* **Set problem**
Copy out verbatim everything in the records from the line that contains "Where should I click to: Navigate" down to the line that contains "will [x=417, y=16].", including both of those lines.

[start]

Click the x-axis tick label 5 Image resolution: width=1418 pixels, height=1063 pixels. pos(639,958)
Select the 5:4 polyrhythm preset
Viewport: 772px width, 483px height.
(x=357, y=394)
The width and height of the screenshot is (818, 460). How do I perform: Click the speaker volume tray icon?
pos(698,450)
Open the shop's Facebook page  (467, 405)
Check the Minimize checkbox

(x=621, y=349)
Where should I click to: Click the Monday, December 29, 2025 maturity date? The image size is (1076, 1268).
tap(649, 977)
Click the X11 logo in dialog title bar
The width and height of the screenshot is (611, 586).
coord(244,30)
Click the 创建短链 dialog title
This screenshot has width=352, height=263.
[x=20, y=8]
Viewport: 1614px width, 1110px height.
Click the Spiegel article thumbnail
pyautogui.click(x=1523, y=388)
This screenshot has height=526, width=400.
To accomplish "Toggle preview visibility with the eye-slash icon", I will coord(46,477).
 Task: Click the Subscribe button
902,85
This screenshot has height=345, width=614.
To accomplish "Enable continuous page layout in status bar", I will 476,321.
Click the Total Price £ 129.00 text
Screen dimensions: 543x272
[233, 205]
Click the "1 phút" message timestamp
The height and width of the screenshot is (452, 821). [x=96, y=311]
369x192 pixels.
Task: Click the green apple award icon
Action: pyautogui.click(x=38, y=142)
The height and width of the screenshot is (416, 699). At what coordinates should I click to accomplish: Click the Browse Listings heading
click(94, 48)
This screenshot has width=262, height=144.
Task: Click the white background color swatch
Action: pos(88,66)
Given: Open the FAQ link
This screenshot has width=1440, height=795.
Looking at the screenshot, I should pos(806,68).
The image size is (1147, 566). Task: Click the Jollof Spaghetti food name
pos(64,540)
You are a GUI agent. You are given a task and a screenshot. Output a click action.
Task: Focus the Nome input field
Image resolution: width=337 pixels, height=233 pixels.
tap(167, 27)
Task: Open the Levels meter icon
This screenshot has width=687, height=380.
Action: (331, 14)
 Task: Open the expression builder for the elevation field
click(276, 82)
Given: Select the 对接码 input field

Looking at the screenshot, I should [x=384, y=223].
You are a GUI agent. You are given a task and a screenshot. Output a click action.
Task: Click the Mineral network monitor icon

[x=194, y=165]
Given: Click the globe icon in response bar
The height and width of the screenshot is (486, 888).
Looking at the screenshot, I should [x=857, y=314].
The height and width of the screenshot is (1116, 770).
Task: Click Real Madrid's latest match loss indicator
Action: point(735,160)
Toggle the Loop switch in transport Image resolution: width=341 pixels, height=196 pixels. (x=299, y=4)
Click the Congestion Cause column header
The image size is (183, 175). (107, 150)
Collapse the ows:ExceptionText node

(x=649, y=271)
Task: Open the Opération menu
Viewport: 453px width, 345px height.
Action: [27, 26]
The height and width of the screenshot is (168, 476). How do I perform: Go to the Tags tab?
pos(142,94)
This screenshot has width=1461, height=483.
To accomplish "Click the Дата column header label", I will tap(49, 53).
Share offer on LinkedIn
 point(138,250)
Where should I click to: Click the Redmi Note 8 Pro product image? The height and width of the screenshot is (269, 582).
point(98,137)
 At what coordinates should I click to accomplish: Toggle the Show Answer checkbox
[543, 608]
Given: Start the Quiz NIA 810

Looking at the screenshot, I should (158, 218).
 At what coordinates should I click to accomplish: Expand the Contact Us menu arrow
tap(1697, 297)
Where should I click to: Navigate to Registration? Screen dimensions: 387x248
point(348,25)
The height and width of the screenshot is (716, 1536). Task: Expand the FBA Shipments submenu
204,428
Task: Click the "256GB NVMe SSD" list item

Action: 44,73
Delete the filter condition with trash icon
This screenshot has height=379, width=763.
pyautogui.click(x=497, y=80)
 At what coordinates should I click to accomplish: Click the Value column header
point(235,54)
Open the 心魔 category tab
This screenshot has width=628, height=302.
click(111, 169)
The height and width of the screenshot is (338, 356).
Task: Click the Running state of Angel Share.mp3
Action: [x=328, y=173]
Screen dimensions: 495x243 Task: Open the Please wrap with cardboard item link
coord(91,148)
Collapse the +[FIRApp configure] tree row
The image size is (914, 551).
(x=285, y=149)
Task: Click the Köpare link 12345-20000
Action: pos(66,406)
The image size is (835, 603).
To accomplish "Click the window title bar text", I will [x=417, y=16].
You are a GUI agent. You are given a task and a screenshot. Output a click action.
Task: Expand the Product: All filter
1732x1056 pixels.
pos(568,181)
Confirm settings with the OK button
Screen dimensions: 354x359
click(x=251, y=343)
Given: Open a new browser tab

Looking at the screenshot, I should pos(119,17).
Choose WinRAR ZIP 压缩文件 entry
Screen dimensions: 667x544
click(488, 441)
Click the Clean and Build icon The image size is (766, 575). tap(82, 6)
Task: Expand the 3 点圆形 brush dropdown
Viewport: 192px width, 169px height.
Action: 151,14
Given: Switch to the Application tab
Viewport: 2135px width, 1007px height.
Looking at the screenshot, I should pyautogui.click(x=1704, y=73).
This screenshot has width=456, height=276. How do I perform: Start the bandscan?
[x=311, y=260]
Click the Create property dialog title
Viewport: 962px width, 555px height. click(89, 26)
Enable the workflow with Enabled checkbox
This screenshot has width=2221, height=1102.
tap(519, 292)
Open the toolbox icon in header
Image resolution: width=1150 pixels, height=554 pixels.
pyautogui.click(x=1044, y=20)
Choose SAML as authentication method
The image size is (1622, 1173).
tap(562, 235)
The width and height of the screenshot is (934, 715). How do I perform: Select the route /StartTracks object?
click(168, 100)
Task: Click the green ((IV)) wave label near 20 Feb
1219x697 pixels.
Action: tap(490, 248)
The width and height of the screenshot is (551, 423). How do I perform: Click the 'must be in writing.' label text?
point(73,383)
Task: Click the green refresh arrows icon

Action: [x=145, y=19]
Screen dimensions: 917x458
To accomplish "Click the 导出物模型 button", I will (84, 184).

[end]

* **Result for this task**
Where should I click to: Navigate to Registration? Screen dimensions: 387x248
point(348,25)
The height and width of the screenshot is (716, 1536). Task: Expand the FBA Shipments submenu
204,428
Task: Click the "256GB NVMe SSD" list item

Action: 44,73
Delete the filter condition with trash icon
This screenshot has height=379, width=763.
pyautogui.click(x=497, y=80)
 At what coordinates should I click to accomplish: Click the Value column header
point(235,54)
Open the 心魔 category tab
This screenshot has width=628, height=302.
click(111, 169)
The height and width of the screenshot is (338, 356).
Task: Click the Running state of Angel Share.mp3
Action: [x=328, y=173]
Screen dimensions: 495x243 Task: Open the Please wrap with cardboard item link
coord(91,148)
Collapse the +[FIRApp configure] tree row
The image size is (914, 551).
(x=285, y=149)
Task: Click the Köpare link 12345-20000
Action: pos(66,406)
The image size is (835, 603).
To accomplish "Click the window title bar text", I will [x=417, y=16].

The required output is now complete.